SOURCE>
▼
Three Kinds of Laziness - Tenzin Palmo
The Buddha described three kinds of laziness.
First there is the kind of
laziness we all know: we don't want to do anything, and we'd rather stay in bed
half an hour later than get up and meditate.
Second, there is the laziness of
feeling ourselves unworthy, the laziness of thinking, "I can't do this. Other
people can meditate, other people can be mindful, other people can be kind and
generous in difficult situations, but I can't, because I'm too stupid." Or,
alternatively, "I'm always an angry person;" "I've never been able to do
anything in my life;" "I've always failed, and I'm bound to fail." This is
laziness.
The third kind of laziness is being busy with worldly things. We can always
fill up the vacuum of our time by keeping ever so busy. Being occupied may even
make us feel virtuous. But usually it's just a way of escape. When I came out of
the cave, some people said, "Don't you think that solitude was an escape?" And I
said, "An escape from what?" There I was—no radio, no newspapers, no one to talk
to. Where was I going to escape to? When things came up, I couldn't even
telephone a friend. I was face-to-face with who I was and with who I was not.
There was no escape.
Our ordinary lives are so busy, our days are so full, but we never have any
space even to sit for a minute and just be. That's escape. One of my aunts
always kept the radio on, or the television. She didn't like silence. Silence
worried her. Background noise rang out at all times. And we're all like that.
▲
GIVEN PROBLEM> According to the passage on laziness, what is the third kind of laziness?

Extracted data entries
▼
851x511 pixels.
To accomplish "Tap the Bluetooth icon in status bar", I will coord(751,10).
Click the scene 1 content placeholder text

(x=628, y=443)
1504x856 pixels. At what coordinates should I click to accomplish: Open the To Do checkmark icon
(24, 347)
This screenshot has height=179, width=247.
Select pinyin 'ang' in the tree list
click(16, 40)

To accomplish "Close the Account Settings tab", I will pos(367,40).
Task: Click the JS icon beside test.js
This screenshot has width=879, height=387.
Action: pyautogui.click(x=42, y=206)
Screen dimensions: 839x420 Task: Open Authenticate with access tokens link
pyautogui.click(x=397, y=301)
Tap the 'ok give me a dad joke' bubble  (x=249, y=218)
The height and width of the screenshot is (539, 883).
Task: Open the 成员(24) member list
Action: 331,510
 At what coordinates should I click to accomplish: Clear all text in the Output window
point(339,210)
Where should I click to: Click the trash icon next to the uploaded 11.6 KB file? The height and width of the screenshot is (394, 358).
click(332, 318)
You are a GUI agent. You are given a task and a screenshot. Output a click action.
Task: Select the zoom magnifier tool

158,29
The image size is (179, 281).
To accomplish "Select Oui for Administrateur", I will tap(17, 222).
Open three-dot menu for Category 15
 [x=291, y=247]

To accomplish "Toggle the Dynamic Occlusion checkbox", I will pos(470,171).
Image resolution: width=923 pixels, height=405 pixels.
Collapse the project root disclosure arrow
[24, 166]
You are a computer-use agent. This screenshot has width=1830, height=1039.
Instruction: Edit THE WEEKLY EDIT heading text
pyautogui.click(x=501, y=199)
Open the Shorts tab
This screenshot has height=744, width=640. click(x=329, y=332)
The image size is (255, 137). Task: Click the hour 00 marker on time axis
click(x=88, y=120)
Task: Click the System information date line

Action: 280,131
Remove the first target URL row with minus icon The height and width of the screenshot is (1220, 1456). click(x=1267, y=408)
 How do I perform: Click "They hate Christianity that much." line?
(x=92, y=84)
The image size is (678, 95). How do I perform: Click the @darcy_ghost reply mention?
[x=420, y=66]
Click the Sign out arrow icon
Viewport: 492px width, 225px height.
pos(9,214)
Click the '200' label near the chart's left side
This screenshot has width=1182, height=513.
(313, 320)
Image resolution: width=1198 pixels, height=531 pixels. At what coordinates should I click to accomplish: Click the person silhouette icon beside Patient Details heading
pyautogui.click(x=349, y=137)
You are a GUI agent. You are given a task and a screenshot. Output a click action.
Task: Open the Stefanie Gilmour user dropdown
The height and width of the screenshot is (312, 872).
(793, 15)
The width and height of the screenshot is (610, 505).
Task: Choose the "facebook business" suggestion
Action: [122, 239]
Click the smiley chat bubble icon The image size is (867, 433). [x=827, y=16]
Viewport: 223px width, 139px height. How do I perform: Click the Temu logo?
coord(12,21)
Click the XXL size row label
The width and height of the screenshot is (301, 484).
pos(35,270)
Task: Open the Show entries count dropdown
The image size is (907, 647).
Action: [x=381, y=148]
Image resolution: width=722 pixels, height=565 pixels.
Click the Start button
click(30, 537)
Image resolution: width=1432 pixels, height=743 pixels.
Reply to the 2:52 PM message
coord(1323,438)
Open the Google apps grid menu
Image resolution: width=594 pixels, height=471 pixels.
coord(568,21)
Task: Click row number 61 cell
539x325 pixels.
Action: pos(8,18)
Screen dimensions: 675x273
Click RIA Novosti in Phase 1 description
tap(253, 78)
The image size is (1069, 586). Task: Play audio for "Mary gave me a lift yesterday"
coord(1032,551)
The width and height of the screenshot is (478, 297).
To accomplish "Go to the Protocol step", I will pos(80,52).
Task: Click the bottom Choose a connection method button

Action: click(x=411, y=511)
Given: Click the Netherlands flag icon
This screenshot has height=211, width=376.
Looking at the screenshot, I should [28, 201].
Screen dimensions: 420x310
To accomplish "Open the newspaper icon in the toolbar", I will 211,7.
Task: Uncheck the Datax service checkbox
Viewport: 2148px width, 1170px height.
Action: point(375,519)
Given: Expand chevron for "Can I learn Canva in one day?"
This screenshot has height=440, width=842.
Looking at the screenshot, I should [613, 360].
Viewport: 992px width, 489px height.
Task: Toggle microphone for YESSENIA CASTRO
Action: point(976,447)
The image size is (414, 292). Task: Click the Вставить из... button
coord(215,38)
▲
RESULT FOR THIS EXERCISE> Being busy with worldly things.